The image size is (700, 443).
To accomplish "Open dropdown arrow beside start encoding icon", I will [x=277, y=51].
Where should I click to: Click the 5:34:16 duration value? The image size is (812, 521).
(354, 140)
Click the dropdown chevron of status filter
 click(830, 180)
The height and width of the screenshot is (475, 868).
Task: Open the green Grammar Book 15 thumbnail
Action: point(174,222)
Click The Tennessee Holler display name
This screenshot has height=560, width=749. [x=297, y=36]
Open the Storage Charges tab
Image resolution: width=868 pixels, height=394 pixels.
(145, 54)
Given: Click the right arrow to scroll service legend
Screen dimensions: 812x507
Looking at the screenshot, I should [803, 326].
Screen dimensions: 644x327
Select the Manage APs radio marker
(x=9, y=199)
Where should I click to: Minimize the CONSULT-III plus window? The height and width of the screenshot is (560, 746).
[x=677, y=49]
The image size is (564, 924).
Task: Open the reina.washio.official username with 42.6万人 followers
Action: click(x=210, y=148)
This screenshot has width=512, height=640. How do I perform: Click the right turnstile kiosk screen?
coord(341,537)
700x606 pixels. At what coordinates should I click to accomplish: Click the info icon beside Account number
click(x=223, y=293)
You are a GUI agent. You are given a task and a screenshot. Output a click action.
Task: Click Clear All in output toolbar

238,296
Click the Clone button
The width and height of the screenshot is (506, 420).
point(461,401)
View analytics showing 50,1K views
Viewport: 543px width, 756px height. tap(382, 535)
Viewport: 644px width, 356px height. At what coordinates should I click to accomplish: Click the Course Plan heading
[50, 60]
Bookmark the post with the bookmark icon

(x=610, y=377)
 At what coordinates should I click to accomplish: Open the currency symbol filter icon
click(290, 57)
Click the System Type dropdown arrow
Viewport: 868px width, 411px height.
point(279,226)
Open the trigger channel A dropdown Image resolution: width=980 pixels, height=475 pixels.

-*-*-

> [Short exercise]:
Please collect every line of the records above that contains the string "what", matching uppercase and lowercase exactly.

> [Solution to this task]:
700x606 pixels. At what coordinates should I click to accomplish: Click the info icon beside Account number
Viewport: 644px width, 356px height. At what coordinates should I click to accomplish: Click the Course Plan heading
 At what coordinates should I click to accomplish: Open the currency symbol filter icon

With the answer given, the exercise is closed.